### Do this
Rewrite the rows from the line with "Where should I" through the end of the records, replacing "Advance" with "Go" and changing nothing else. Omit the pictures from your answer.

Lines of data
>> START

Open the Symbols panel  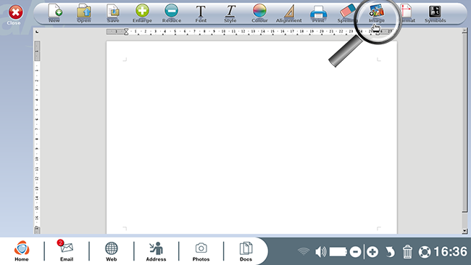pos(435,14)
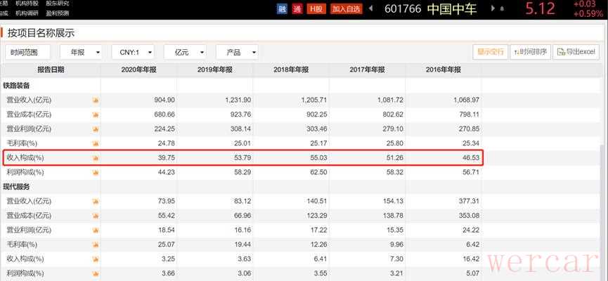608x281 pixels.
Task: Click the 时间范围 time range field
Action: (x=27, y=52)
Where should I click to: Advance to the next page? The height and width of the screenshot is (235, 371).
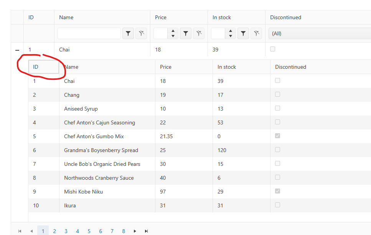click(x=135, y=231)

>> END

### Exercise response
Where should I click to: Go to the next page? The height and width of the screenshot is (235, 371).
click(x=135, y=231)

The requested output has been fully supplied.